There is a set of area 0.260437 that covers all worms.

Reference: Norwood, Rick; Poole, George (2003), "An improved upper bound for Leo Moser's worm problem", Discrete and Computational Geometry, 29 (3): 409–417, doi:10.1007/s00454-002-0774-3, MR 1961007.

theorem convex_mosers_worm_problem : IsGLB {v : ENNReal | ∃ X ∈ WormCovers, Convex ℝ X ∧ MeasureTheory.volume X = v} sorry

Convex Moser's Worm Problem What is the minimal area (or greatest lower bound on the area) of a convex shape that can cover every unit-length curve?

theorem convex_mosers_worm_problem_bound_attained : ∃ (bound : ENNReal), IsLeast {v : ENNReal | ∃ X ∈ WormCovers, Convex ℝ X ∧ MeasureTheory.volume X = v} bound

The minimal area of a convex shape that can cover every unit-length curve is attained. This follows from the Blaschke selection theorem.

theorem convex_mosers_worm_problem_upper_bound : ∃ (X : Set (EuclideanSpace ℝ (Fin 2))), MeasurableSet X ∧ Convex ℝ X ∧ MeasureTheory.volume X = 0.270911861 ∧ ∀ w ∈ Worms, ∃ (iso : EuclideanSpace ℝ (Fin 2) → EuclideanSpace ℝ (Fin 2)), Isometry iso ∧ w ⊆ iso '' X

There is a convex set of area 0.270911861 that covers all worms.

Reference: Wang, Wei (2006), "An improved upper bound for the worm problem", Acta Mathematica Sinica, 49 (4): 835–846, MR 2264090.

theorem convex_mosers_worm_problem_lower_bound : 0.232239 ∈ lowerBounds {v : ENNReal | ∃ X ∈ WormCovers, Convex ℝ X ∧ MeasureTheory.volume X = v}

0.232239 is a lower bound on the area of a convex set that covers all worms.

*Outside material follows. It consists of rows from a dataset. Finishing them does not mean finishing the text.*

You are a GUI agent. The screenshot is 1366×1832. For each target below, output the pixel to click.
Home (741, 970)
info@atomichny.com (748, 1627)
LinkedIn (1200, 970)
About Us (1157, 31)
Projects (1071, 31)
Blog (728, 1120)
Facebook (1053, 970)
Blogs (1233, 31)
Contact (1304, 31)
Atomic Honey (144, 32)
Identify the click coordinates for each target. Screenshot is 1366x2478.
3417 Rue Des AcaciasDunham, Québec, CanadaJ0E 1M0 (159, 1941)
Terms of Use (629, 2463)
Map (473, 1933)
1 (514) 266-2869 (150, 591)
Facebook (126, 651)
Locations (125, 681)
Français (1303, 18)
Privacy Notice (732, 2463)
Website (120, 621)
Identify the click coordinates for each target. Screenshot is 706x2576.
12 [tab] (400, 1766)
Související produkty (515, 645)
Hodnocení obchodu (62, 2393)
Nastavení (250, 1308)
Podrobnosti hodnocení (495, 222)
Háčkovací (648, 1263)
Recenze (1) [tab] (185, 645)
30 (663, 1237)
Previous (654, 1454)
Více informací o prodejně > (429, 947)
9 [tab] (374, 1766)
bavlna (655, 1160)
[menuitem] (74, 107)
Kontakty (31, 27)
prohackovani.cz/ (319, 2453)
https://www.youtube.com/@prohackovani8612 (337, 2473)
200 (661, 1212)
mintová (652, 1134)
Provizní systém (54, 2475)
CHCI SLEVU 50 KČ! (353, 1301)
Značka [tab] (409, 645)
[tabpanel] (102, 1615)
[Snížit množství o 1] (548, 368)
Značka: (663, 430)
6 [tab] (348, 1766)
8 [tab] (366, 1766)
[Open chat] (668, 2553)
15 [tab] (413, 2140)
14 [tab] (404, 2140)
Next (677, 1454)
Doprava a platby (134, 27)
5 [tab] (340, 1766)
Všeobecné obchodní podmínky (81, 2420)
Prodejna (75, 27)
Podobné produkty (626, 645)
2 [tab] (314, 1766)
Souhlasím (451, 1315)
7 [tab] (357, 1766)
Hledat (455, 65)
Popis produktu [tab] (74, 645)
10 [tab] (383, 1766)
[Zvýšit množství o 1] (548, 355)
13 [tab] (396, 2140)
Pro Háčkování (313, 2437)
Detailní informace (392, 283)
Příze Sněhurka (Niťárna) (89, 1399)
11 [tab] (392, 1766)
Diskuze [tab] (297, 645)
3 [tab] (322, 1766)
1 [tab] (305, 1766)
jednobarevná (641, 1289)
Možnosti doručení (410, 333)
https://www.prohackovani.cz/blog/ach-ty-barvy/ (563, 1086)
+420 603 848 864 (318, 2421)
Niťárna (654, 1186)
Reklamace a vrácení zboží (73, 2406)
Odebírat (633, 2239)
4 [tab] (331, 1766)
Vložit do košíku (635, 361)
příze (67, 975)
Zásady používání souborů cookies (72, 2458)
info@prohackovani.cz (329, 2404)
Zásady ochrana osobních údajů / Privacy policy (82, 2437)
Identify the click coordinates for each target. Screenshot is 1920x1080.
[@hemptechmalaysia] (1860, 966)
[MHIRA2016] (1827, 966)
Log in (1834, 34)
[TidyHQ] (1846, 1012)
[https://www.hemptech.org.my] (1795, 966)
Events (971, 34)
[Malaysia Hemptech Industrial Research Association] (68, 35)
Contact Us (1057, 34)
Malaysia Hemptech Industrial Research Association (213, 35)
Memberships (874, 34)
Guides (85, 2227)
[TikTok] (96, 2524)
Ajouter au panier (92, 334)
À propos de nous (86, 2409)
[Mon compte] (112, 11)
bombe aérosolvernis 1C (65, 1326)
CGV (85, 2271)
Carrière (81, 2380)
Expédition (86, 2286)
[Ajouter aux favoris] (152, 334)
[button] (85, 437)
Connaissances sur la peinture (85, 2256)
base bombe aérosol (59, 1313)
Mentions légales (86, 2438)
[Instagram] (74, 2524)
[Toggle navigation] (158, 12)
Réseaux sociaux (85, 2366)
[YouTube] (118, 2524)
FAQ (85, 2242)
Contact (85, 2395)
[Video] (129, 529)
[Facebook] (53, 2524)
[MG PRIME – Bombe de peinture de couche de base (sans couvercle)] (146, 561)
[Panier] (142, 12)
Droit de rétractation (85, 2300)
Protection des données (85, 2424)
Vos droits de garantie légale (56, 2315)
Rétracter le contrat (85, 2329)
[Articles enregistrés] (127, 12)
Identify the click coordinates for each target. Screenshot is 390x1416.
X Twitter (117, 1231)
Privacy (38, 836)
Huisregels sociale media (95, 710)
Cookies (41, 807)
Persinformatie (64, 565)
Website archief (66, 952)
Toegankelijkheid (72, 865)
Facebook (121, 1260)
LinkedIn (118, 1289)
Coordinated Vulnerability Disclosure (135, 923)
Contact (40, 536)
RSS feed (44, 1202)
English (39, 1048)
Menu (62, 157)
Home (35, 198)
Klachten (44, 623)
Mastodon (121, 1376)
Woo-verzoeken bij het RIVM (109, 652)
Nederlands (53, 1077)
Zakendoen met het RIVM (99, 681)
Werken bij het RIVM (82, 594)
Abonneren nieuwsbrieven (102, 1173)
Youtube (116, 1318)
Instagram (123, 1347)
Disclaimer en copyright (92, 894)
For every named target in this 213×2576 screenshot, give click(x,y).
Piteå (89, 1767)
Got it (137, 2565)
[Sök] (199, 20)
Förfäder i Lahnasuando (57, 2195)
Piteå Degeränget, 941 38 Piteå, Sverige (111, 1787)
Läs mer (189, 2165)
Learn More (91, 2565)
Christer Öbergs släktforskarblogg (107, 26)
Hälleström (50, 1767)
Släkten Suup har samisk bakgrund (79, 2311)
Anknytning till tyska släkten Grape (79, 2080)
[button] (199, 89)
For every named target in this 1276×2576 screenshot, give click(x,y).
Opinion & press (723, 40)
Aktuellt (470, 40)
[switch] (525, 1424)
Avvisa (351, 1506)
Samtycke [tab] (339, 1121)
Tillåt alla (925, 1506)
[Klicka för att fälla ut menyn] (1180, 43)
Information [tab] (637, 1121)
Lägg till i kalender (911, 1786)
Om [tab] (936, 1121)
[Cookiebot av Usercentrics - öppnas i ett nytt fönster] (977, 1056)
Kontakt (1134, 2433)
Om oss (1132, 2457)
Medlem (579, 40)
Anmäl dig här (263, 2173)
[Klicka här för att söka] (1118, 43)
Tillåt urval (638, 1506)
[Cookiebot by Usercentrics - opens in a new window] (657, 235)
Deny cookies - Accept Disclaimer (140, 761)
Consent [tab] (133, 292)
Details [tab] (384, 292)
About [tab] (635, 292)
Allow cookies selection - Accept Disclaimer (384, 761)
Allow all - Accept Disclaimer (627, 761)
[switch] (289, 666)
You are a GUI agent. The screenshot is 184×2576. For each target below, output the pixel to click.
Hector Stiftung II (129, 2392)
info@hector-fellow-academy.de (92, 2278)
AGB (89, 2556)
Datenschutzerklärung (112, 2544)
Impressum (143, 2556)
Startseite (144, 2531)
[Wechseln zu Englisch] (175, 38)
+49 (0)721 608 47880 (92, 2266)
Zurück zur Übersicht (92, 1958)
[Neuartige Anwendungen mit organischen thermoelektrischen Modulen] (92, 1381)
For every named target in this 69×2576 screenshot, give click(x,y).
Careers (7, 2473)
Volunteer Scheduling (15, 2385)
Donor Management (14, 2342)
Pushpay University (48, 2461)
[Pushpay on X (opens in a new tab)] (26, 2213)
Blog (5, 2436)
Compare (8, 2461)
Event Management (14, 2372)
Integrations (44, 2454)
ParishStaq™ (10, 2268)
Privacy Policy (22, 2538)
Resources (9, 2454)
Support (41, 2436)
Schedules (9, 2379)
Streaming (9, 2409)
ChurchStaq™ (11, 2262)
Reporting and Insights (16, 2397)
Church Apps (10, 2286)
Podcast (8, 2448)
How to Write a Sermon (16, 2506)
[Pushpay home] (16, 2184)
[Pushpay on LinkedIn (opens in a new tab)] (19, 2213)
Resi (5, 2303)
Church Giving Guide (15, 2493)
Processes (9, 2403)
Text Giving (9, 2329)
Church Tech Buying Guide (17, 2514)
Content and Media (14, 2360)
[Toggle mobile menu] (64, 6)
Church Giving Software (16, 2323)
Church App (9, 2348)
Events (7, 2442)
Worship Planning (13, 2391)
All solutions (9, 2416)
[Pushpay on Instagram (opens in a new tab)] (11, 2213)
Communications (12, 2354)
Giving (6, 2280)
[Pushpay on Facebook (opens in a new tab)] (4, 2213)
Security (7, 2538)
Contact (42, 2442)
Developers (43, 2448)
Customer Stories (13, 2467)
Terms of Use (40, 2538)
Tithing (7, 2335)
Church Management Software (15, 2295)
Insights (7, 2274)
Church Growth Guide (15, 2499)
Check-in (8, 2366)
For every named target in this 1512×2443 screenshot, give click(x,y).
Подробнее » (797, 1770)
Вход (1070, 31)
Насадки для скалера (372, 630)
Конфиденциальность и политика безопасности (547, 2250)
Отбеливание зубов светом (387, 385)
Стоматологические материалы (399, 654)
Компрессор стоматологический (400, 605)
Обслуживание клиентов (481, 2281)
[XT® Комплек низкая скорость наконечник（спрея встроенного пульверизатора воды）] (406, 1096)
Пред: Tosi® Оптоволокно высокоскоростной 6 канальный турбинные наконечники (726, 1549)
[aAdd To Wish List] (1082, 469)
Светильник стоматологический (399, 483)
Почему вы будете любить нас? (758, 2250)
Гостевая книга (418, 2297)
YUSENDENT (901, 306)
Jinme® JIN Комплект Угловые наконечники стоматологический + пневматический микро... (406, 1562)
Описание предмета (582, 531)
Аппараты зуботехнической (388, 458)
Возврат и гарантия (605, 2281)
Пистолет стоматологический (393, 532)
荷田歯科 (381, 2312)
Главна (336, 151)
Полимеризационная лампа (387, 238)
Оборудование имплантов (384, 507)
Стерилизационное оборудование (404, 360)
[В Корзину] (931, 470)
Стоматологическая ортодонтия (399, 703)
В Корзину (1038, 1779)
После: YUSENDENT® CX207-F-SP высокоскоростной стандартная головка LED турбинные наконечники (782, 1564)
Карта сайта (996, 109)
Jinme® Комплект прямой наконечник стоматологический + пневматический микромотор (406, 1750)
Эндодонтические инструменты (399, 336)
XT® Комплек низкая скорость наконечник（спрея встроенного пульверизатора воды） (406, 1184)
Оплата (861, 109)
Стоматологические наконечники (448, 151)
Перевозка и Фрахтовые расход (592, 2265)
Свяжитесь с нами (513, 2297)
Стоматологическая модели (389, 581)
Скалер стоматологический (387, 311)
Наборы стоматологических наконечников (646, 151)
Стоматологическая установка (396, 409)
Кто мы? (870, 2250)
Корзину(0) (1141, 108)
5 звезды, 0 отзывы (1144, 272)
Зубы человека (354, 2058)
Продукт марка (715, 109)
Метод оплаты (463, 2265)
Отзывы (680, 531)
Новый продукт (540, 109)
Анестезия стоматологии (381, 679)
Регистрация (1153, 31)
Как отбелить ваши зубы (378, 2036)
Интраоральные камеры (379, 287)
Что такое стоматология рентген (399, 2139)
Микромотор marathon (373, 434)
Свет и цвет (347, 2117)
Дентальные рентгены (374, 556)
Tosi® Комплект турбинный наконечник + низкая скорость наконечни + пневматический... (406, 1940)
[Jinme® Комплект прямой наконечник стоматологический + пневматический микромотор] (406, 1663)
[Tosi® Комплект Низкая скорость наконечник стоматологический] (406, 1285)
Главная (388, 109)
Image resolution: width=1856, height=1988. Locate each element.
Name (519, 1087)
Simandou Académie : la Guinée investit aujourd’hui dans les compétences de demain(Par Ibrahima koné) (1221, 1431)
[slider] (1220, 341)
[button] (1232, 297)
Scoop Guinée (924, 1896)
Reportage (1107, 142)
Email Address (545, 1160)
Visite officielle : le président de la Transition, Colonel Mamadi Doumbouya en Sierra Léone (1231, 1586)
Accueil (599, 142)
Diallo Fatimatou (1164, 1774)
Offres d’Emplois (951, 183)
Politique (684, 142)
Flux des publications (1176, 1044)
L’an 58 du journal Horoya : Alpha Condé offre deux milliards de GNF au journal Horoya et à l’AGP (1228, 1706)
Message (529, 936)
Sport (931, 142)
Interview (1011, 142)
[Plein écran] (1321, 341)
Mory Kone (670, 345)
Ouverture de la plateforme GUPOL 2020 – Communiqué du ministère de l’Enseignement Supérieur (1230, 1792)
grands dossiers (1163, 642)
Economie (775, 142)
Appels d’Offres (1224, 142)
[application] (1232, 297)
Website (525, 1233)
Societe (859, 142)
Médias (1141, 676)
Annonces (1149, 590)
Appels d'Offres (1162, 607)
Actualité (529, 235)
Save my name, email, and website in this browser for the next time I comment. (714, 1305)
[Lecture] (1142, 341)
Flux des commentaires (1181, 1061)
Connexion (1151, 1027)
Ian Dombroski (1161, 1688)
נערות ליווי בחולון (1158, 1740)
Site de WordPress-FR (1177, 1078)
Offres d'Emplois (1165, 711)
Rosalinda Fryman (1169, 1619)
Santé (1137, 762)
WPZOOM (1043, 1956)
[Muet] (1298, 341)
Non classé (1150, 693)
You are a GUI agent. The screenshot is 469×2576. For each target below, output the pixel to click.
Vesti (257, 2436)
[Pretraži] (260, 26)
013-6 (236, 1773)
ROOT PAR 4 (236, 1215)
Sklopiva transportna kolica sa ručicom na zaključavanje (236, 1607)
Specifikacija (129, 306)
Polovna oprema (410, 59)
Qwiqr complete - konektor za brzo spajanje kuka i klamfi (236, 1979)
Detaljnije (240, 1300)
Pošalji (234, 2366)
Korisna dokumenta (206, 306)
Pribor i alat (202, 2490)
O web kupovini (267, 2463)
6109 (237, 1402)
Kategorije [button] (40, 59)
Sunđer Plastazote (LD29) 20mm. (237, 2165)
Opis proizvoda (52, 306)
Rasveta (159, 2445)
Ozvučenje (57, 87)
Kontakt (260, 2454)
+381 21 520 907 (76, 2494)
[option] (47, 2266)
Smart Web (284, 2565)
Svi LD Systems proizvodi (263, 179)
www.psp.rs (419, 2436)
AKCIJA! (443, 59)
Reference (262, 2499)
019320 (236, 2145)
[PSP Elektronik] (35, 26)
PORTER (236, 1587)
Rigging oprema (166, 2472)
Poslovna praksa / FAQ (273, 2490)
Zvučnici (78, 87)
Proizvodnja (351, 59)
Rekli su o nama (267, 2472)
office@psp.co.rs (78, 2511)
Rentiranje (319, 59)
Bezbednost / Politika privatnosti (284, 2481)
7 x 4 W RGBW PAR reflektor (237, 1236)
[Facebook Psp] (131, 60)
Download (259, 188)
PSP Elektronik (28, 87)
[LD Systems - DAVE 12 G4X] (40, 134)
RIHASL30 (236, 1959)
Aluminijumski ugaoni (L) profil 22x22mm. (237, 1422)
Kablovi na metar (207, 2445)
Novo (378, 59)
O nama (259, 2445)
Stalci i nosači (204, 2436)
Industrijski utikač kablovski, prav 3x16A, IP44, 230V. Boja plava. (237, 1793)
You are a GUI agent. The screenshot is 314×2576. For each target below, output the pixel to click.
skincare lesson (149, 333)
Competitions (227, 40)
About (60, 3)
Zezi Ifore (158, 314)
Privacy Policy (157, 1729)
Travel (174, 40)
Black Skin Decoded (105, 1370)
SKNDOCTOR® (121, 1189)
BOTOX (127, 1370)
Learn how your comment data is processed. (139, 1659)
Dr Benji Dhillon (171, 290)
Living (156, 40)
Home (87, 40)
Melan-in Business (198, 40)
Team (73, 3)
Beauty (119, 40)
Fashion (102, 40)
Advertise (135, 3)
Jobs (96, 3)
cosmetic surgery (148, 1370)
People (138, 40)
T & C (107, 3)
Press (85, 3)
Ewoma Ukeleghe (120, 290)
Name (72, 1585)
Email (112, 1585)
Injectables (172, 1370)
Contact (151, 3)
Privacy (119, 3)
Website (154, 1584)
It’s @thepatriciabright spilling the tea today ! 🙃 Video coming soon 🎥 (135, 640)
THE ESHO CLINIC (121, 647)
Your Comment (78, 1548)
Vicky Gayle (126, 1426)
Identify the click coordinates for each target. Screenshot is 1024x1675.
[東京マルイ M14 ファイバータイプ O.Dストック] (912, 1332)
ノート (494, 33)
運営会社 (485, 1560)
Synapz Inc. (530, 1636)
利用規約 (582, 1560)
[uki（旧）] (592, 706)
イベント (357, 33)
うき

Reference: Khandhawit, Tirasan; Pagonakis, Dimitrios; Sriswasdi, Sira (2013), "Lower Bound for Convex Hull Area and Universal Cover Problems", International Journal of Computational Geometry & Applications, 23 (3): 197–212, arXiv:1101.5638, doi:10.1142/S0218195913500076, MR 3158583, S2CID 207132316.